Indexing and Storage
Index Types
Normal: Standard B-Tree lookup. Unique: Enforces uniqueness. Primary: Implicitly unique and not null. Composite: Multiple columns. Full-Text: Optimized for text search (best created after data load). Spatial: For geometric data.
Index Structures
Hash: Direct key-value lookup. B-Tree: Balanced tree structure for range queries. B+ Tree: Common in MySQL, leaves contain data pointers.
Optimization Strategies
Explain Plan: Analyze id, select_type, type, and key_len to understand execution.
Leftmost Prefix: Composite indexes require matching the leftmost columns first.
-- Index on (name, status)
WHERE name = 'John' -- Uses index
WHERE name = 'John' AND status = 'Active' -- Uses index
WHERE status = 'Active' -- Skips index
Cardinality: High cardinality columns (unique values) benefit more from indexing than low cardinality ones (e.g., gender).
Bulk Loading: LOAD DATA is faster than individual inserts. Sorting data by primary key before loading improves efficiency. Temporarily disabling unique checks during bulk loads can speed up insertion.

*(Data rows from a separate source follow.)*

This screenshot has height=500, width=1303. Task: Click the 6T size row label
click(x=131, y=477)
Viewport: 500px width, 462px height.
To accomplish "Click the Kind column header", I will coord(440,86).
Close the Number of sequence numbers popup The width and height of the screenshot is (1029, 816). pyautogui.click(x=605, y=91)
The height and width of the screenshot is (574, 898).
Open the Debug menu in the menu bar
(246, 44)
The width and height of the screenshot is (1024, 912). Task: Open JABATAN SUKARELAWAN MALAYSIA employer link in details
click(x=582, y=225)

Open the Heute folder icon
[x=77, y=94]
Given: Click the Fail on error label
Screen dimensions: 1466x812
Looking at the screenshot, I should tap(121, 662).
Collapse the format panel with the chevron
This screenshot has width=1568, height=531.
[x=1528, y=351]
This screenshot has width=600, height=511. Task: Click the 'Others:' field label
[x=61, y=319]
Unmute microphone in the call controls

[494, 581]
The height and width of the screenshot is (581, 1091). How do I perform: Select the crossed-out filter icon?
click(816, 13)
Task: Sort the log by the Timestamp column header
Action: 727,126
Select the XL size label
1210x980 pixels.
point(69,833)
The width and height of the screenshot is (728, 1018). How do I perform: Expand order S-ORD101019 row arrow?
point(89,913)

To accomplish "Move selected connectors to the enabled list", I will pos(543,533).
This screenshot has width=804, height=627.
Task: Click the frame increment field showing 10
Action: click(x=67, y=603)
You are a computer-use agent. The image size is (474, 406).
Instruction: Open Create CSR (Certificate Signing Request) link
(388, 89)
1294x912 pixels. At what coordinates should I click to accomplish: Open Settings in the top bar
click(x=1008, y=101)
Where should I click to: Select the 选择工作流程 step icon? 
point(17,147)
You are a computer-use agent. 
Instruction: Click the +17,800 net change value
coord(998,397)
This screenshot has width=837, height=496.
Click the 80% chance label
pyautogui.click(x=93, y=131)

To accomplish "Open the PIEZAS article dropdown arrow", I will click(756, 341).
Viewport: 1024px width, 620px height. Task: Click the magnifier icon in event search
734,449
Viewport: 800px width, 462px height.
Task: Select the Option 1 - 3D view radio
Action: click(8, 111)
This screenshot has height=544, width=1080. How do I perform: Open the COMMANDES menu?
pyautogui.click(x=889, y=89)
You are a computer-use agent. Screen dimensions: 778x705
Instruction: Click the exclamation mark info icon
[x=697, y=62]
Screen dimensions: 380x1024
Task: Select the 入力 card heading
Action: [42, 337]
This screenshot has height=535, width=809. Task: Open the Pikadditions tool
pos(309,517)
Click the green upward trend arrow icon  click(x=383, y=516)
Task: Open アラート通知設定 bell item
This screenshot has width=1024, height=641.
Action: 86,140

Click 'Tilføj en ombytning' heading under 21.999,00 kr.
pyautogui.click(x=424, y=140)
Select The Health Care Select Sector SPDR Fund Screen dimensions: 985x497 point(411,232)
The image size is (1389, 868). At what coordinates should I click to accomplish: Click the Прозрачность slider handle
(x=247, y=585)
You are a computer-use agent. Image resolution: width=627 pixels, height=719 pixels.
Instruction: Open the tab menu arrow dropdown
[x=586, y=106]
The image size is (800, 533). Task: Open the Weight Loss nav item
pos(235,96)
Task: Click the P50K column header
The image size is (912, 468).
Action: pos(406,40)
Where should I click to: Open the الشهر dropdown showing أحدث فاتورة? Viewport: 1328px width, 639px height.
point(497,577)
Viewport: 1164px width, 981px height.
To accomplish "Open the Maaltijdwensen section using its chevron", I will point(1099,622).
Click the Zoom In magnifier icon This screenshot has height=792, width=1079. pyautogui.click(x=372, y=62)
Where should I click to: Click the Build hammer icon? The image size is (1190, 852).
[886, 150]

Transactions and Concurrency
ACID Properties
Transactions ensure Atomicity, Consistency, Isolation, and Durability. Rollbacks undo uncommitted changes.
Isolation Levels
Read Uncommitted: Allows dirty reads. Read Committed: Prevents dirty reads, allows non-repeatable reads. Repeatable Read: Default in MySQL. Prevents non-repeatable reads but may allow phantoms (though MVCC mitigates this). Serializable: Highest isolation, locks ranges.
Locking Mechanisms
Table Locks: Lock the entire table; restrictive for concurrency. Row Locks: Lock specific records; higher concurrency support.
Logging and Diagnostics
Log Types
Error Log: Records startup/shutdown and critical errors. Binary Log: Records all changes for replication and recovery. Query Log: Records all queries (high overhead). Slow Query Log: Captures queries exceeding time thresholds.
Performence Tuning
Profiling: SHOW PROFILES analyzes execution time per stage.
Optimizer Trace: Provides deep insight into query optimization decisions.
SQL Optimization:
- Avoid
SELECT *. - Optimize
ORDER BYto use indexes. - Replace subqueries with joins where possible.
- Optimize
LIMITwith large offsets by using deferred join techniques.
Connectivity
Application connectivity via JDBC or PyMySQL requires managing connection pools and preparing statements to prevent SQL injection. Result sets should be processed efficiently to minimize memory usage.